Count me in! Let's find out if there are enough of us who like this idea and are ready to commit to it.


----------



## marzoli (Nov 17, 2000)

What a great idea! U. S. Chess supports chess in schools--they furnished me with some boards and chess sets a few years ago when I held a tournament for junior high kids. Chefs could be a great source of encouragement for kids of all ages. Since ours is a rural area, we don't have much access to the culinary world. If chefs could provide a web site that offered culinary information as a background to world cultures(think of the international nature of this board!), I know that I, for one, would use it to enhance my social studies and English classes. If kids could chat in a safe environment with chefs, they would learn a lot about hard work and dedication, and it might help some kids to think about cooking school as a post high school training choice. I know that most of my students did not even know such schools existed, just as most did not know that there are young chess champions around the world until I showed them Searching For Bobby Fischer. Neither chess nor cooking will stop violence, but people from both areas can have an influence on kids merely by showing an interest in them. Sometimes that's all it takes to have a positive effect on a young person.


----------



## palmier (Oct 17, 2000)

I first saw this thread early thia a.m. I contemplated ideas for solutions. I think what is lacking with these kids is some support. They dont feel socially accepted. I really dont think Cheftalk can directly be the answer. What could help is support from cheftalk to different organizations that are set up to deal with these youths. Church groups, Boy scouts, Girl scouts, YMCA,and other places like already have procedures or systems in place to give todays youth a moral perspective on life. I know that organizations like these and others, are always looking for help, and ideas.It is within these groups that Cheftalk can make a difference.Programs like a cooking demo, or a restaurant tour could make these groups more desireable to more kids. It doesnt take money, only time. I already am involved with my church, and both my children are in scouts. I voluntare some of my time now to work with these kids. 

Make Bread, Not Violence.


----------



## greg (Dec 8, 1999)

I love it, Papa! I would gladly donate my free time to this. I especially like the name; it doesn't imply any kind of political agenda on our part. Not taking sides, I think, is very important in any conflict resolution. It would be a good idea to come up with a mission statement first, defining who we are, what our goals are and how we plan to achieve them, and then work on the logistics from there.

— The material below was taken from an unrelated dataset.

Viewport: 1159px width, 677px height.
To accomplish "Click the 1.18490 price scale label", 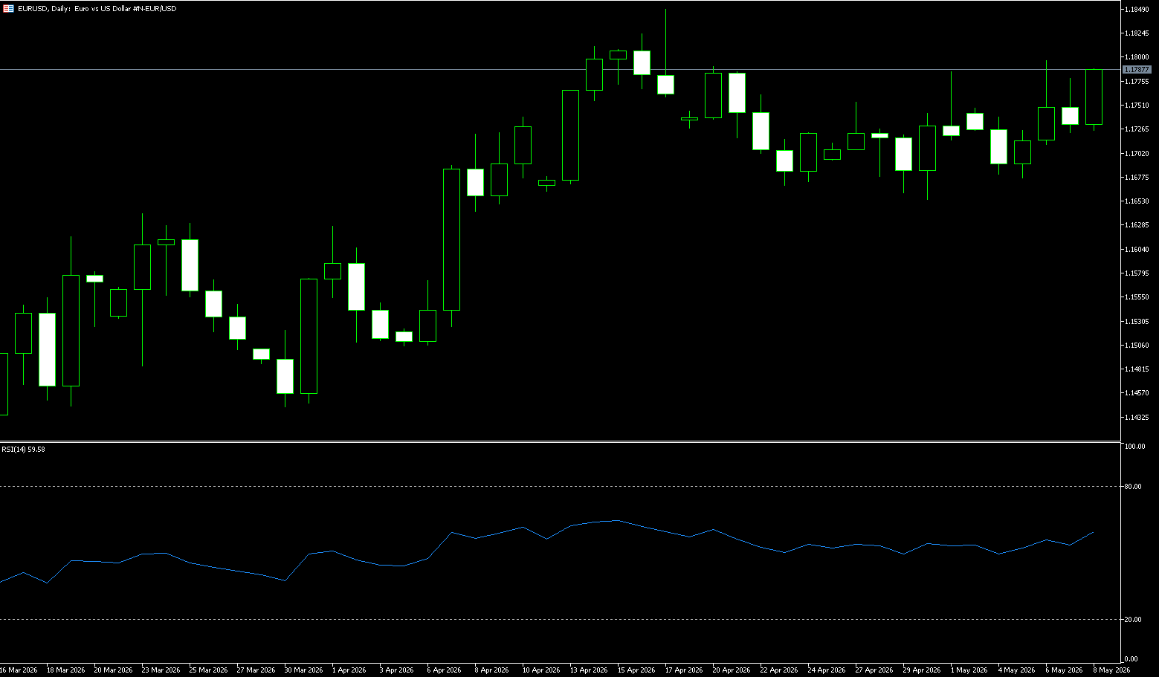I will click(1137, 9).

[ March 15, 2001: Message edited by: Greg ]


----------



## nicko (Oct 5, 2001)

Wow all this after one day! Sounds like we are on to something. Here is something I had in mind. What if every chef invited one or two kids into their kitchen to work for a day? See what creative food is all about etc? Show them that there are ways to really do something worthwhile.

Greg I like the idea of a mission statement. My focus though is kids and violence. So maybe we can keep it to that?

Anyone ever start something like this? We definately need a name. How about *"Cooking for Peace"*


----------



## coolj (Dec 12, 2000)

I am relatively young and do not have children, but I feel that all of this youth violence and shootings at schools, etc... is very sad. It also bothers me that kids are committing suicide because of bullying.
Anyway I really like the idea of chefs taking kids in to teach them about cooking and showing them a positive spin on life. Here at home there is one gentlman who's been in martial arts since he was a teen, and now he has started a youth facility to teach kids the martial arts and also to give them a place off of the street so that they can be positive about themselves.

[ March 15, 2001: Message edited by: coolJ ]


----------



## papa (Oct 5, 2001)

Dear Nicko:

I don't think that you should limit it to schools. I love the "Cooking for Peace" name too. But Peace in the US schools? It sounds as if we are implying that they are battlegrounds. This is a slap in the face that live in truly violent societies such as these engaged in war. I strongly believe that we should expand it.

Youth is not only in schools. It is in correctional facilities, in the streets, in labor camps that disguise as factories, ... .
We need to cover every child if we are to make a difference!


----------



## cape chef (Jul 31, 2000)

Anything is worth the smile of a child...
When they shiver,we must hold them close to us.Look into a childs eyes and you can see the world.Slow down,hold there hands,tell them they are special and that you love them.
As they grow...hold onto that warmth,treat them with respect.If they are alone in the world give something up of your own so you may be able to lend them a hand.the greatest gift of all is the gift of giving.
always have a shoulder for a child to rest there head.
Peace be with our children,and strength and good will be within our hearts
cc


----------



## kylew (Aug 14, 2000)

Like Nicko, I am not a parent. Therefore it is far to easy for me to say that "If the parents paid a little more attention...."

It seems to me that if we try to grasp the enormity of the problem we would be overwhelmed. In the face of such a daunting task, the tendancy is to do nothing. 

I am going to try and reduce the issue to its most elemental state; one child. Later this month I am going to be a judge in a highschool "business" competition here in NYC. The students develop a proposal for a business. We review the proposal and then work with the students to refine them. 

It is only a 3 hour commitment and I will only be worlink with one student, bit it's a start. Maybe if we all made some similar effort it might add up to something.


----------



## pastachef (Nov 19, 1999)

I think you have all come up with a really exciting idea! Food does actually seem to touch the soul. I think that's why I love feeding the young kids I work for.


----------